Das andere Ich

Immer noch hänge ich am Ich. Nicht an der Autobiographie, diesmal, nicht an der faktischen Wahrheit. An der hänge ich ja ohnehin nicht so sehr. Vielmehr frage ich mich: Was macht das Ich, das ich (vielleicht) wirklich bin, während der Entwicklung eines anderen Ichs, einem (wirklich) fiktiven Ich, das zu einer Figur in einer Geschichte, in einem Buch taugt?

Irgendwie sind es ja immer nur Bruchstücke von einem selbst, sagte heute Juli Zeh in der Sendung Lido, sinngemäß. Es bleibt ja letztendlich doch immer alles im eigenen Kopf. So ungefähr. Begrenzt, beschränkt, eingesperrt im Eigenen. Das ist durchaus nichts Neues.

Und ist doch auch ein Problem. Vielleicht nicht später, wenn der Text abgeschlossen ist und fertig präsentiert werden kann. Wenn er möglicherweise veröffentlicht wird, schwarz auf weiß. Dann ist es leicht, die Konturen scharf zu ziehen und alle Unterstellungen weit von sich zu weisen.

Aber was tue ich jetzt, in der Phase des Schreibens? Schlimmer noch: Vor dem Schreiben, während der Konzeption der Charaktere und Figuren? Wenn ich also Menschen erfinde, die möglichst nicht hohl sein sollen und leer.

Da gibt es kein Halten, kein Lügen und kein Schwiegen. Da geht alles durcheinander. Da bin ich – dieses wirkliche Ich, das ich vielleicht bin – mein einziges Wahrnehmungsorgan. Ich bin alles, was ich habe. Alles, was mir zur Verfügung steht. Mehr gibt es nicht. Nach außen wie nach innen funktioniert dieser Blick, im besten Fall zumindest. Gleichzeitig versuche ich, eine Leere herstellen. Ebenfalls innen wie außen, so schwer das auch fällt. Und so seltsam das im ersten Moment erscheinen mag.

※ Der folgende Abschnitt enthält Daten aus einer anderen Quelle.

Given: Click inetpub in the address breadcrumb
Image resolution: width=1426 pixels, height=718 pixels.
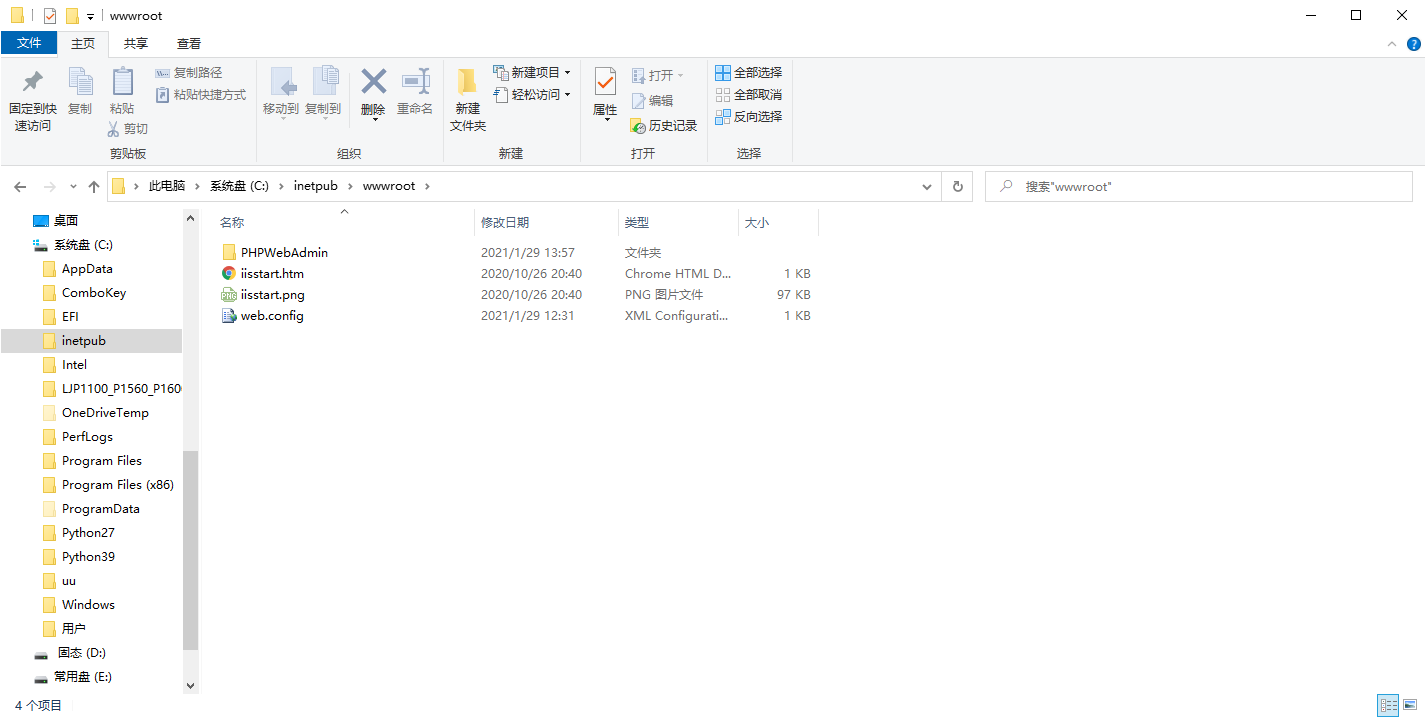Looking at the screenshot, I should (x=315, y=187).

Denn Leere birgt immer Gefahren in sich. Weil nur darin sich etwas entwickeln kann.

Doch wer genau jetzt gerade (im Oktober/November 2009, ff) in meinem Privatblog engl@absurdum, in dem meine Schreibarbeit lediglich begleitet, selten aber darüber reflektiert wird, über sich schreibt, kann ich selbst – wer auch immer das sein mag – nicht mit Sicherheit sagen. Da kommt in letzter Zeit immer wieder dieser Typ durch, an dem ich gerade arbeite. Das muß ich an dieser Stelle einmal gestehen. Der hat zum Beispiel Magenprobleme, während ich ja eher zu Migräne neige. Magenschmerzen sind mir völlig fremd. So ist es eben, und es hilft ja nichts. Das muß ich jetzt also lernen.

Dementsprechend besteht durchaus die Möglichkeit, vermutlich ist es sogar wahrscheinlich, daß da drüben relativ unkoordiniert etwas darüber durchsickern wird. Oder ähnlich unzusammenhängendes Zeug, ohne daß es tatsächlich konkret zu mir gehören würde, selbstverständlich. Das tut mir jetzt schon mal vorsorglich leid. Geht aber nicht anders.

5 Gedanken zu „Das andere Ich“

  1. Ich glaube ja, daß wir gar nicht fähig sind, einen ‚ganz anderen‘ Menschen zu erfinden!

    In jeder Kreation schauen uns nur Teile unseres (vernmuteten, gehofften, gefürchteten) Ichs an. Was ja auch wieder den Reiz des Erfindes ausmacht!

    In mir sind die Matritzen jedes für mich nur erfahrbaren Menschen. Ich kann niemanden ‚in its own right‘ wahr nehmen, geschweige denn ihn/sie so bilden. Was immer ich wahr nehme, trägt den Stempel/Makel meiner eigenen Wahrheit mit sich. Um so mehr, was immer ich mir ausdenke.

    Das Ausmalen eines anderen Menschen kann dennoch sehr erregend, ja in der Tat sehr geil sein. Weil es meiner Sehnsucht nach Äußerung, Ent-Äußerung nachgibt und ihr glatt und schmeichelnd dient. Wie nahe ich aber damit ‚echten‘ Anderen komme, das steht vollkommen in den Sternen.

    Vielleicht der Grund, warum es so unglaublich viel Spaß macht, so zu tun, als hätte ich genau die Macht, die ich damit vorgebe – sie aber dennoch nie habe und höchstens manchmal spüren kann.

    Teilhabe, denke ich, ist der Kern dieses Handelns. An irgendwie anderen, an Leben und Wirklichkeit und all dem Zeugs, das wir so gerne glauben. Menschen wollen immer Teil sein, nicht Ganzes!

    Mag sein, genau das ist das Geheimnis, oder der Spaß zu leben.